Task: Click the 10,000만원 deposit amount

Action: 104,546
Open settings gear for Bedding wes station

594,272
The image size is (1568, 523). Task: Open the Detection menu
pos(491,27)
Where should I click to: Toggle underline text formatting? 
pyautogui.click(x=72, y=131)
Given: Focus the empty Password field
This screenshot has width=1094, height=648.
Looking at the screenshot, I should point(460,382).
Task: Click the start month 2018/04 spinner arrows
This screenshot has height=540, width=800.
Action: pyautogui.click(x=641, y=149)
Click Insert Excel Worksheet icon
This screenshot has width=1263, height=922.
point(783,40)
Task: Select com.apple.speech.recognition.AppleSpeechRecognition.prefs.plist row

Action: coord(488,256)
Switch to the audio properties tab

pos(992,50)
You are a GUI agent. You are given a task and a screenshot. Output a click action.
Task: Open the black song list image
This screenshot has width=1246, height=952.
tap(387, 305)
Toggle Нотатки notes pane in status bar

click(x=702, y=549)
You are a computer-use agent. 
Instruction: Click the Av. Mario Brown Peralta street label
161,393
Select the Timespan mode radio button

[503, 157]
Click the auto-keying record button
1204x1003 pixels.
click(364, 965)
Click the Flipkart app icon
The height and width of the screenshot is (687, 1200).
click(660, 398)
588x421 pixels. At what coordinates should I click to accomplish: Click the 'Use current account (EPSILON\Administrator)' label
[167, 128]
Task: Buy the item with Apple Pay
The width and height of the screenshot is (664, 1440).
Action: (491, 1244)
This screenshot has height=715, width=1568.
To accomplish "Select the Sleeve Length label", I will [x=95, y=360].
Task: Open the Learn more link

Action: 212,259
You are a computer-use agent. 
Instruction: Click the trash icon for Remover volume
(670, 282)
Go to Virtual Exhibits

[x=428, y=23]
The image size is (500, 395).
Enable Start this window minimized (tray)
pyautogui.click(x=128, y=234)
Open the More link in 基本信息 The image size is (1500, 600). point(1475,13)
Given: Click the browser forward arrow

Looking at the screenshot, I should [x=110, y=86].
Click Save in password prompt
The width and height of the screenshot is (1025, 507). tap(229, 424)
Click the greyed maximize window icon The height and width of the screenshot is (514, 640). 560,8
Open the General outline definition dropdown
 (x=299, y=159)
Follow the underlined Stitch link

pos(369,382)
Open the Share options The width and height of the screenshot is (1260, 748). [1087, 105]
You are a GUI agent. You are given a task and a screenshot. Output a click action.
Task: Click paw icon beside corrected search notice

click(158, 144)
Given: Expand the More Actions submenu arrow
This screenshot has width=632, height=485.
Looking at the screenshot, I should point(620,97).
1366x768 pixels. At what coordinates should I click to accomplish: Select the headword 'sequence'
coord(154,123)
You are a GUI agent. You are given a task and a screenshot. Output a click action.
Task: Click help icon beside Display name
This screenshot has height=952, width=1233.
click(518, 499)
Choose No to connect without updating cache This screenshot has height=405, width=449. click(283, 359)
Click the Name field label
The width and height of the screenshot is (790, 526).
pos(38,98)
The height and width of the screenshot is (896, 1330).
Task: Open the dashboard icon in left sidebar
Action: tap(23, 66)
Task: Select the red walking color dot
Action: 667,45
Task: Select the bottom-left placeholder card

========================================================================

### Work instructions
Search the listing above for the lines with "The image size is (1568, 523)." and "Given: Focus the empty Password field", then output those lines and all lines between them exactly.

### Task solution
The image size is (1568, 523). Task: Open the Detection menu
pos(491,27)
Where should I click to: Toggle underline text formatting? 
pyautogui.click(x=72, y=131)
Given: Focus the empty Password field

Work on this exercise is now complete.